Possibili disturbi cognitivi

Tuttavia, da circa 20 anni, i Medici e i Ricercatori che si occupano di SLA hanno identificato che, accanto al disturbo motorio, in almeno il 50% dei Pazienti con SLA è anche presente un disturbo delle funzioni cognitive, caratterizzato da apatia, riduzione della consapevolezza di malattia e problemi comportamentali. I disturbi cognitivi nella SLA hanno un rilevante impatto negativo sia sulla prognosi che sulla capacità del Paziente di utilizzare in modo adeguato le tecnologie di supporto ventilatorio, come la ventilazione non invasiva, e nutrizionale, come la nutrizione enterale. Inoltre, i disturbi cognitivi comportano un carico psicologico aggiuntivo per la famiglia dei Pazienti, che devono gestire l’impatto delle modificazioni comportamentali del loro caro. In relazione al fatto che i Pazienti con SLA possono presentare disturbi cognitivi, la ricerca degli ultimi anni ha portato a scoprire che i familiari di primo e secondo grado dei Pazienti con SLA hanno una maggiore frequenza di disturbi cognitivi e/o mentali rispetto alla popolazione generale, inclusi i disturbi di tipo psicotico (come la Schizofrenia). Tale correlazione è ancora in parte da chiarire, ma ha probabilmente basi genetiche.

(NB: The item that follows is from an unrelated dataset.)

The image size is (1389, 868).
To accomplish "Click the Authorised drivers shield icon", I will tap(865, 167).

L’incidenza è destinata ad aumentare...

La SLA è considerata una malattia rara, poiché ha una prevalenza (numero di Pazienti esistenti in uno specifico momento) di circa 10-12 persone su 100.000 abitanti.
Un recente studio ha però stimato che l’incidenza (numero di nuove diagnosi all’anno) della SLA è destinata ad aumentare in tutto il mondo, in particolare nei Paesi meno sviluppati, nel corso dei prossimi due decenni.
In particolare per l’Italia si stima che vi sarà un aumento di circa il 30% entro il 2040. Tale incremento è almeno in parte da imputare all’aumento dell’aspettativa di vita della popolazione generale, e ciò perché la SLA presenta la sua massima incidenza nelle persone di età superiore a 60 anni. Tuttavia, vi sono anche indicazioni che l’aumento di incidenza della SLA sia correlato a fattori ambientali, in particolare a carico del sesso femminile. Questo aumento di frequenza della SLA nelle donne sta portando progressivamente a colmare la differenza di frequenza fra i due sessi, essendo storicamente la SLA più comune nei maschi.

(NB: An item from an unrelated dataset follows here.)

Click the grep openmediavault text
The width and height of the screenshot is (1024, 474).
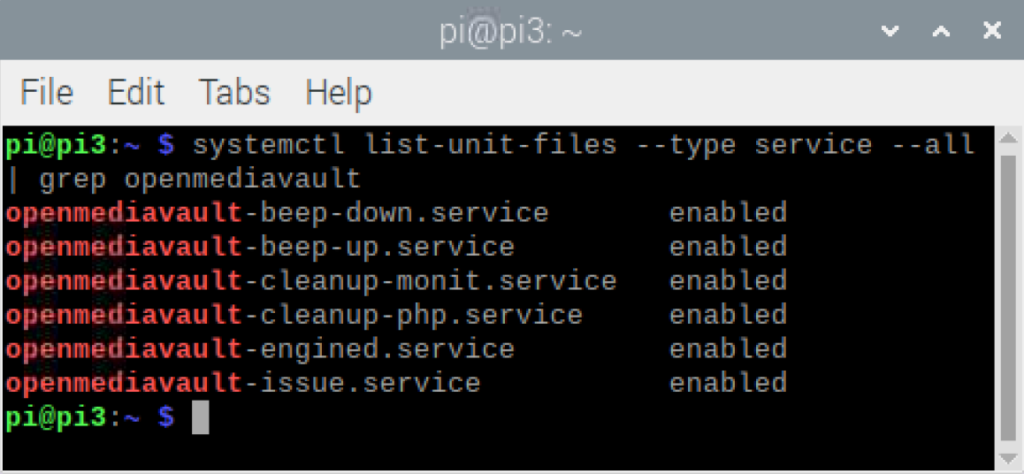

Le cause genetiche della SLA

Attualmente la ricerca sulle cause della SLA indica che si tratta di una malattia di tipo multifattoriale, a cui contribuiscono fattori sia genetici sia ambientali. Si stima che la componente genetica contribuisca per circa il 60%, e che sia rappresentata sia da geni che causano direttamente la malattia sia da geni che costituiscono un semplice fattore di rischio. Sono attualmente noti circa 30 geni che causano direttamente la SLA, quattro dei quali (C9ORF72, SOD1, TARDBP e FUS) causano circa i due terzi di tutti i casi con chiara trasmissione familiare. Tuttavia, la frequenza dei casi a trasmissione familiare diretta non supera il 15% di tutti i Pazienti affetti da SLA, ed è in genere più elevata nelle persone con età di esordio inferiore ai 60 anni. Sono noti anche diversi geni che aumentano il rischio di sviluppare la SLA o che ne modificano alcune caratteristiche cliniche quali l’età di esordio e la velocità di progressione.